[Stored data]
= Beginning of Section =

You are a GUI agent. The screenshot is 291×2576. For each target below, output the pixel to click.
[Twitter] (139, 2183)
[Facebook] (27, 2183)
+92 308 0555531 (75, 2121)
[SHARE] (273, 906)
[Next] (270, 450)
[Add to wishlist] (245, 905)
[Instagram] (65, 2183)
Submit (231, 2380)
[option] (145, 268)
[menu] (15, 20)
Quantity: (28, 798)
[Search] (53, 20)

= End of Section =

• [Brief]
Copy nothing except the lines from the one holding "[Twitter] (139, 2183)" through the last line of the data above, and return them exactly.

• [Solution to the problem]
[Twitter] (139, 2183)
[Facebook] (27, 2183)
+92 308 0555531 (75, 2121)
[SHARE] (273, 906)
[Next] (270, 450)
[Add to wishlist] (245, 905)
[Instagram] (65, 2183)
Submit (231, 2380)
[option] (145, 268)
[menu] (15, 20)
Quantity: (28, 798)
[Search] (53, 20)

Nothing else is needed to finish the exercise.